Jigsaw (L'Homme en colère) is a 1979 Canadian-French drama film directed by Claude Pinoteau and starring Lino Ventura and Angie Dickinson.

Ventura later said of the film, "The story had problems. They were not worked out. It is easy to say, the story is everything, it must be good. But then you ask, 'What is a good story?' and I must say to you, that is one of the mysteries of the cinema."

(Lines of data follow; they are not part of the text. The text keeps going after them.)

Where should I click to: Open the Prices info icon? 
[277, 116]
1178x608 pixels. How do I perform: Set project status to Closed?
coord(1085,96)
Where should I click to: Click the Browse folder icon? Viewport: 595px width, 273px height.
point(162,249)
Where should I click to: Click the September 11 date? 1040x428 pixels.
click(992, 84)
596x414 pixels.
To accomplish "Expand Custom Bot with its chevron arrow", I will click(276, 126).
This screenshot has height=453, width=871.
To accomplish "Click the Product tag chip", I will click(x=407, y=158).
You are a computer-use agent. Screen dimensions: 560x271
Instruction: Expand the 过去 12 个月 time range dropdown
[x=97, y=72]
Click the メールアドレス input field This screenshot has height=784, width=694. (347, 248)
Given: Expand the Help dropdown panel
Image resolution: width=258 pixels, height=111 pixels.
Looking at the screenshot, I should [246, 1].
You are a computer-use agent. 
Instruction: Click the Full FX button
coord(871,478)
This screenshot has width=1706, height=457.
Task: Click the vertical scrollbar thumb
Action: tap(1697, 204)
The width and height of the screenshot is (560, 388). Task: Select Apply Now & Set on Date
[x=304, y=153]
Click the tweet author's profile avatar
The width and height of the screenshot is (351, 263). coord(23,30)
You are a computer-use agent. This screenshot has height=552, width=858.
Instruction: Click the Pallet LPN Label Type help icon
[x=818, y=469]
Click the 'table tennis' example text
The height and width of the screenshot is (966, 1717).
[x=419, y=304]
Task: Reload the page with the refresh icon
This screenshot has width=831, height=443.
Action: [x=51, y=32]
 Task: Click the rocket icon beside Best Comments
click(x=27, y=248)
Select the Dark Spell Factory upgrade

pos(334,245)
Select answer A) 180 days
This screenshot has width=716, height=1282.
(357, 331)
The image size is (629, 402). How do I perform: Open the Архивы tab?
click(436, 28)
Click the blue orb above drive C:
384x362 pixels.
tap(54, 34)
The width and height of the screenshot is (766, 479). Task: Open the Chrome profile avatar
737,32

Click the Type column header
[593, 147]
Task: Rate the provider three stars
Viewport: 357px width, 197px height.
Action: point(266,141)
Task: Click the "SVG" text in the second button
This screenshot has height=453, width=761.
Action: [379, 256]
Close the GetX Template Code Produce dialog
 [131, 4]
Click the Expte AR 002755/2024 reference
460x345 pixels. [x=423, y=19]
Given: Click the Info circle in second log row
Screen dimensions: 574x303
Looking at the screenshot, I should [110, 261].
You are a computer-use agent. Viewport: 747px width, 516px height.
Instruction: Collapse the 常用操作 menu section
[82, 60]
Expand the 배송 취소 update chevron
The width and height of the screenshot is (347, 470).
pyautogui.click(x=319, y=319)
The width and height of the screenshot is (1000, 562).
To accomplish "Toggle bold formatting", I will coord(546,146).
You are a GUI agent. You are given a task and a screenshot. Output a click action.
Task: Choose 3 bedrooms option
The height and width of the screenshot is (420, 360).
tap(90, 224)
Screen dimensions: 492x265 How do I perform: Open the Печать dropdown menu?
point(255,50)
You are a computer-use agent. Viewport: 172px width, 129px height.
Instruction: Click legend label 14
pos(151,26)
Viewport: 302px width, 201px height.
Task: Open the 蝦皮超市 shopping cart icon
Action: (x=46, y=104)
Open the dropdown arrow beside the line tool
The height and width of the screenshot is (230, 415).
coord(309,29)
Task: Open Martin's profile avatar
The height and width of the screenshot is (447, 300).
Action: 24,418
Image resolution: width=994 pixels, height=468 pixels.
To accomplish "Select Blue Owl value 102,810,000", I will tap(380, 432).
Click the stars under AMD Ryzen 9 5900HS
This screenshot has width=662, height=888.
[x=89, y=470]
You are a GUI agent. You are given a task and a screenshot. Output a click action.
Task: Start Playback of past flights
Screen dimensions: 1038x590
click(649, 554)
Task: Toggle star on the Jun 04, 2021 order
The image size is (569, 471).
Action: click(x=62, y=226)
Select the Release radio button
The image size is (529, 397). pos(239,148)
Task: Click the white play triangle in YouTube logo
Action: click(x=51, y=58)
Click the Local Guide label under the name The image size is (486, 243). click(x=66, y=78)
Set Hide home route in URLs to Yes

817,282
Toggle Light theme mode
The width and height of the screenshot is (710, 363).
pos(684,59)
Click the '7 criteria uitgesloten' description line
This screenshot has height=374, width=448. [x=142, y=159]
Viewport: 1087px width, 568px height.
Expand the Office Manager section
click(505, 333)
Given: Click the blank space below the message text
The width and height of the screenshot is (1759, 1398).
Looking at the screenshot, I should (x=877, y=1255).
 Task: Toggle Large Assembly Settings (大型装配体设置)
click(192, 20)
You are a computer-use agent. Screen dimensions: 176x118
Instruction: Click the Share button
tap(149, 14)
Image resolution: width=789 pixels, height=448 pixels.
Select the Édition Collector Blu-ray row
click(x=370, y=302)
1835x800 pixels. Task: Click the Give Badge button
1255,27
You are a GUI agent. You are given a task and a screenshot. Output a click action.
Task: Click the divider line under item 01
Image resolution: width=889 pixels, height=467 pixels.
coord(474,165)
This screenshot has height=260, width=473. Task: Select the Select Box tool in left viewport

The film's main topic is identity theft. A retired pilot is informed that his son was killed by the police. When called to examine the body, he realizes that a complete stranger was impersonating his son and using his son's passport. The father goes in search of his missing son.

== Plot ==
Romain Dupré (Lino Ventura), a retired and widowed French commercial pilot, arrives in Montreal from Paris. He has been summoned to identify the body of his estranged son, Julien (Laurent Malet), who was killed in a police shootout. But the body Dupré is presented with at the morgue is not of his son. The dead man, who was in possession of Julien's passport, is eventually identified as Luigi Lentini, a wanted criminal. Police superintendent MacKenzie (Chris Wiggins) informs Dupré that his son has overstayed his visa, and suggests he may have sold his passport for money.

Realising that Julien is probably in trouble and possibly in danger, Dupré embarks on a search for his son. On his way, he meets Karen (Angie Dickinson), a beautiful and voluble ex-convict...

==Cast==
- Lino Ventura as Romain Dupré
- Angie Dickinson as Karen
- Laurent Malet as Julien
- Chris Wiggins as MacKenzie
- Hollis McLaren as Nancy
- R. H. Thomson as Borke
- Lisa Pelikan as Anne
- Donald Pleasence as Rumpelmayer

== Production ==
L'Homme en colère was Pinoteau's fourth film, and the third starring Lino Ventura. It was shot in Montreal and the Laurentian Mountains. It remains as the only film in which Lino Ventura, a man known for his moral values and who had been married for more than 35 years, ever kissed a woman on the mouth. According to director Claude Pinoteau, "It was like asking him to perform some frighteningly dangerous stunt".

==Reception==
In Le Monde, Jean de Baroncelli praised Pinoteau for his direction, stating that the film "intrigues, captivates", but described the father-son relationship as "unconvincing".